Archbishop William Lori of Baltimore had testified in support of the legislation to repeal the death penalty at hearings in the Maryland Senate and House of Delegates, the legislature's lower chamber. In 2008, Auxiliary Bishop Denis Madden of Baltimore had served on the Maryland Commission on Capital Punishment, which examined the use of capital punishment in the state.
"We must lift up the dignity of all human life -- even for those convicted of the worst crimes -- and work to transform our culture so that it respects the inherent dignity and value of all people," said Blaire in his statement.
"Americans are beginning to realize that we can do better than the death penalty both to punish crime and keep our society safe," Blaire added. "We welcome the decision by the Maryland legislature and Gov. O'Malley to abolish the use of the death penalty in Maryland. This is a courageous step toward a culture of life."
"This is a very exciting day. We have been waiting for it literally for decades," Mary Ellen Russell, executive director of the Maryland Catholic Conference, told the Catholic Standard, newspaper of the archdiocese of Washington. "This has been a priority for years. The church has been a leading voice for life in all its stages. And this (repeal) is consistent with our pro-life message."

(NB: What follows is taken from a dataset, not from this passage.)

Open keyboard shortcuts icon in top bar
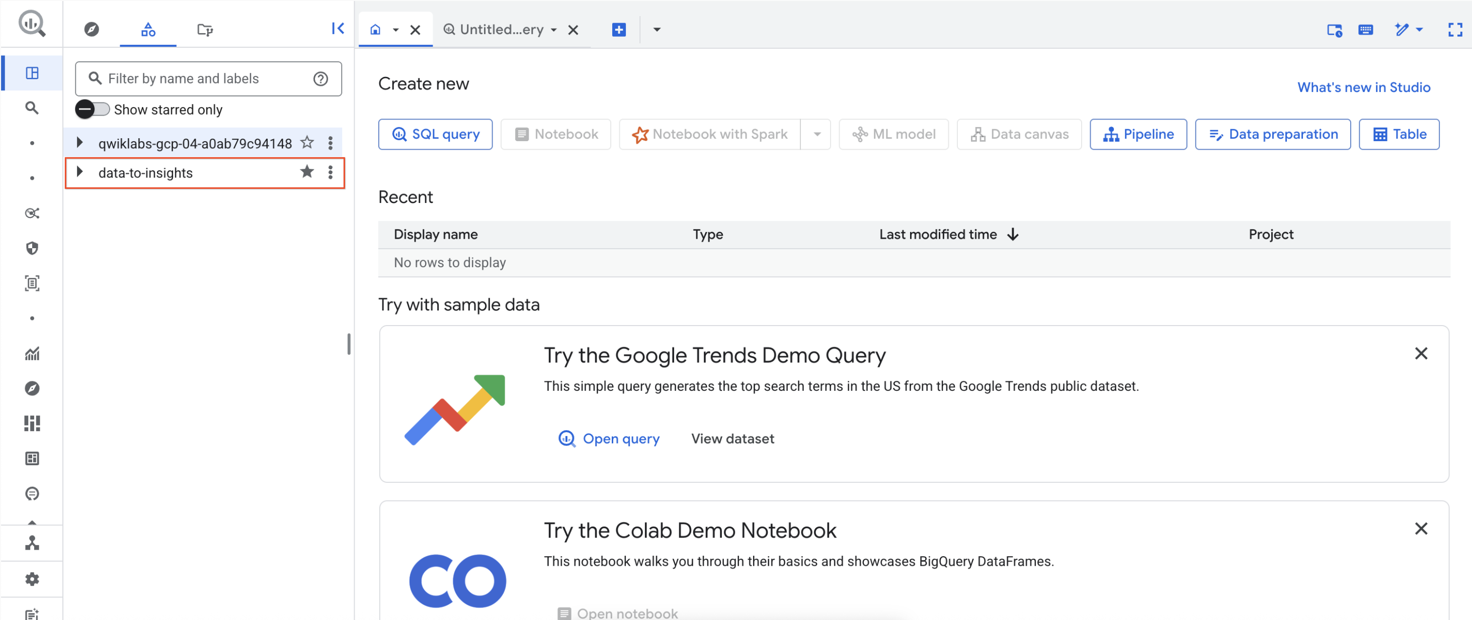The image size is (1472, 620). point(1366,30)
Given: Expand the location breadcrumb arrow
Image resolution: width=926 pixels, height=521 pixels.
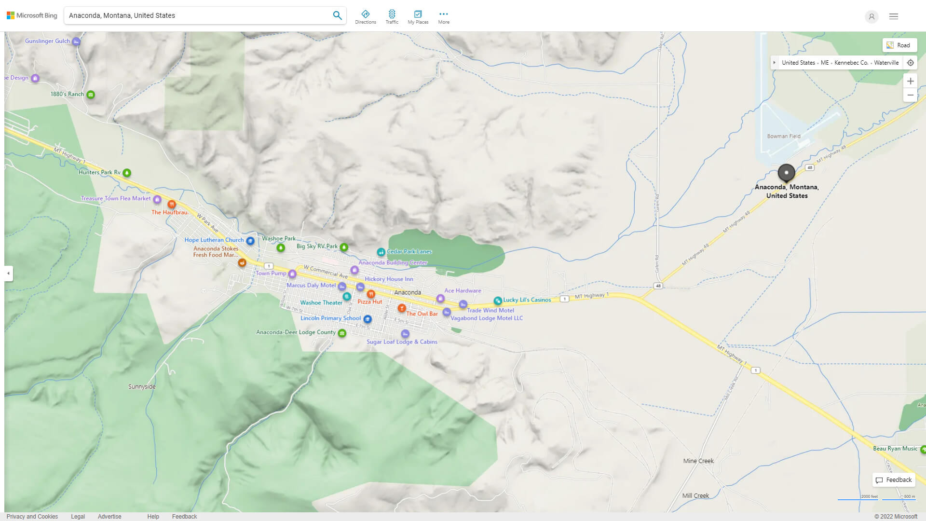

"This has been a long hard push for us since 1987 when we succeeded in winning legislation prohibiting the execution of juveniles, and two years later banning the execution of persons with mental retardation," said Russell's predecessor, Richard Dowling, who served in that post from 1984 to 2008. "I am very proud of my church being having been in the vanguard all along."
Maryland became the 18th state, and the first south of the Mason-Dixon Line, to abolish the death penalty. The others are Alaska, Connecticut, Hawaii, Illinois, Iowa, Maine, Massachusetts, Michigan, Minnesota, New Jersey, New Mexico, New York, North Dakota, Rhode Island, Vermont, West Virginia and Wisconsin. The District of Columbia also bans capital punishment.
Six states have banished the use of the death penalty in the 21st century. Maryland joins Connecticut, Illinois, New Jersey, New Mexico and New York with that distinction.
The last state to legalize capital punishment was New York in 1995.
As with New Mexico and Connecticut, the Maryland abolition is not retroactive. Five prisoners with death sentences are in Maryland jails. O'Malley has said he will review them on a case-by-case basis. The state's last execution was in 2005. The bill replaces capital punishment with a sentence of life imprisonment without parole.
Among those on hand for the bill-signing ceremony in Annapolis were Benjamin Jealous, president of the NAACP, and Kirk Bloodsworth, a onetime death-row inmate in Maryland who became the first U.S. prisoner whose death sentence was overturned after DNA evidence exonerated him.
The new law may be the subject of a petition drive to repeal it at the ballot box. If enough valid signatures are gathered, the law will not be put into effect until the referendum takes place, no earlier than the November 2014 election.